Mr. Whitehurst said that schools of education would do well to forge new
alliances with departments of statistics and psychology. He pointed to the
interdisciplinary predoctoral programs that the department has recently
financed at institutions such as Carnegie Mellon University and Florida
State University as potential models. (Mr. Levine, however, said in the
interview that education schools should be cautious about
interdisciplinary projects. "The risk they face is creating a program
where there aren't people with expertise and the boundaries of the field
are amorphous," he said.)

Other readers of the new report were more skeptical than Mr. Whitehurst.
Richard L. Schwab, dean of the University of Connecticut's Neag School of
Education, said in an interview that he agreed with many elements of Mr.
Levine's report, "but it's not new news." For several years, he said,
deans of education have been exploring new ways to delineate between
research-oriented and practice-oriented degrees.

More generally, Mr. Schwab said, schools of education are improving their
research-oriented requirements. "This is my 15th year as a dean," he said,
"and I've seen steady increases in the number of courses, both qualitative
and quantitative, that we're requiring of our students."

Mr. Schwab particularly objected to the report's broad suggestion that
institutions categorized as "Master's I" in the Carnegie classification
scheme should get out of the research-doctorate business.

"I don't think the issue is so much not letting smaller colleges offer the
degree," he said. "There are some very good smaller programs that have
developed a niche expertise that I wouldn't want to see lost."

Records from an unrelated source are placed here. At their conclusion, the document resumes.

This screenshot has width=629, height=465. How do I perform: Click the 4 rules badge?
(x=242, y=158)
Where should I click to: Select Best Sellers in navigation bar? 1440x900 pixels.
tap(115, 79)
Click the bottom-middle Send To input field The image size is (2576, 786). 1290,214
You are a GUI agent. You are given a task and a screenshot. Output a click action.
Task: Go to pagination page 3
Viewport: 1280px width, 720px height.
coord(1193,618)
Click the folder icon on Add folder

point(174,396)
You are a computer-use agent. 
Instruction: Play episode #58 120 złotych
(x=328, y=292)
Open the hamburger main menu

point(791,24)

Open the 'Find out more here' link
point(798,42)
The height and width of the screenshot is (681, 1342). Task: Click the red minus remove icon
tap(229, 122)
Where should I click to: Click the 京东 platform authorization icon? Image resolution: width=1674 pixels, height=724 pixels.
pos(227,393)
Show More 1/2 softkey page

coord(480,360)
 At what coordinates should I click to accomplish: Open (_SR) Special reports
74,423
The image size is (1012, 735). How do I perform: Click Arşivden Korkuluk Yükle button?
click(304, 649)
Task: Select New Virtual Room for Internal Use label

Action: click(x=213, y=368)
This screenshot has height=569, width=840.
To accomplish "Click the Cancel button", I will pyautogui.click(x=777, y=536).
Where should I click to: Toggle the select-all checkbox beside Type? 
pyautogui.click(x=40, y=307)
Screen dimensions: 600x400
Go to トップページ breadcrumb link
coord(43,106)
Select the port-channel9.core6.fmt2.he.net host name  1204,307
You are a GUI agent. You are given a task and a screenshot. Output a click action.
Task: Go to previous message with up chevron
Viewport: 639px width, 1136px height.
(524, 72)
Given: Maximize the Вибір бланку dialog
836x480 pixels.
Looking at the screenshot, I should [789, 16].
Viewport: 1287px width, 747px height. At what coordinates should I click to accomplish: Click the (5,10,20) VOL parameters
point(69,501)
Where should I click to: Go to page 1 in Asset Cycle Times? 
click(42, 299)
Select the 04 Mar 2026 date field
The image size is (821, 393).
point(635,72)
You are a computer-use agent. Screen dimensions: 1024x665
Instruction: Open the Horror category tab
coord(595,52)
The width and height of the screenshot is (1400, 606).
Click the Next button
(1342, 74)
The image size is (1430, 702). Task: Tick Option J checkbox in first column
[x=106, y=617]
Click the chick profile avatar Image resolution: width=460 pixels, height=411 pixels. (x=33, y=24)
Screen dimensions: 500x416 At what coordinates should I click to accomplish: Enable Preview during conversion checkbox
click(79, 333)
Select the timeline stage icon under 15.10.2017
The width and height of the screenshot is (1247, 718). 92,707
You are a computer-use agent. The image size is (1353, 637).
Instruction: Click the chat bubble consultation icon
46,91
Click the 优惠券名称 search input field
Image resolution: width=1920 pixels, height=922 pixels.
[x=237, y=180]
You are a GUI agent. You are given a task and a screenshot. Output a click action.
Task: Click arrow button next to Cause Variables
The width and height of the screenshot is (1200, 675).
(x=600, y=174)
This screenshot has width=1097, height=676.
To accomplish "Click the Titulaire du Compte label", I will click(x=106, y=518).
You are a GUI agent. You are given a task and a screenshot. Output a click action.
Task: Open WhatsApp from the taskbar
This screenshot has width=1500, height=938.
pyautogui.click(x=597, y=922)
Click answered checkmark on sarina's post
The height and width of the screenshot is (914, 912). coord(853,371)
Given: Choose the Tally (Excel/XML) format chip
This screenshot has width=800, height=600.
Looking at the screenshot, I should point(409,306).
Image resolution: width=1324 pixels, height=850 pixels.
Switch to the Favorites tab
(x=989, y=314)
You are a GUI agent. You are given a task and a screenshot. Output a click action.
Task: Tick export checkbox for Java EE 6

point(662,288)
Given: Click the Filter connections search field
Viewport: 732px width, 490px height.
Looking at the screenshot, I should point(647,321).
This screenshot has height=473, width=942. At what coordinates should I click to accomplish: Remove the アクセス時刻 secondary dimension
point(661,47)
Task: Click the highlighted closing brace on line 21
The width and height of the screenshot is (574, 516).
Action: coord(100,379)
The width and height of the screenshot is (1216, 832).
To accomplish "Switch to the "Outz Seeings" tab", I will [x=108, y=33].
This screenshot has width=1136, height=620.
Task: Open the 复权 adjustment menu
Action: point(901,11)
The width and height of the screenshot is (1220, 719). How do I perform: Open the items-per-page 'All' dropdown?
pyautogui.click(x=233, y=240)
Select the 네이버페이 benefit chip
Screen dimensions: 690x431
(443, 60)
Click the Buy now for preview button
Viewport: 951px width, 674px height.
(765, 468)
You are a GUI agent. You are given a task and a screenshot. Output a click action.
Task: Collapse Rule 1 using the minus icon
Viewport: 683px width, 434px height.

David G. Imig, a professor of the practice at the University of Maryland's
College of Education, said he shared Mr. Levine's hope that a sense of
crisis would impel schools of education to change their practices. "Where
Arthur has pointed us -- I think we're close to that," he said. "We have
to be close. Or there's a major, major train wreck ahead."

The looming danger, Mr. Imig said, is that schools of education will
become irrelevant to policy debates, as government agencies, school
districts, and nonprofit organizations increasingly hire researchers who
are trained outside of education schools -- that is, people with Ph.D.'s
in economics, statistics, or psychology.

"A fundamental concern," Mr. Imig said, is that education schools are not
producing "the kinds of doctorates that are recognized, celebrated,
invited to engage in the national conversation about education reform."

Mr. Imig, who is a former president of the American Association of
Colleges for Teacher Education, is now coordinating a project of the
Carnegie Foundation for the Advancement of Teaching that is designed to
improve education doctorates. Mr. Imig rejects Mr. Levine's call for the
abolition of the practice-oriented doctorates, but he said that he
otherwise broadly agreed with Mr. Levine's new report.

The Education Schools Project is financed by the Annenberg Foundation, the
Ford Foundation, the Ewing Marion Kauffman Foundation, and the Wallace
Foundation. The fourth and final report in the series, which Mr. Levine
expects to release in late 2008, will describe in positive terms what he
believes education schools should do.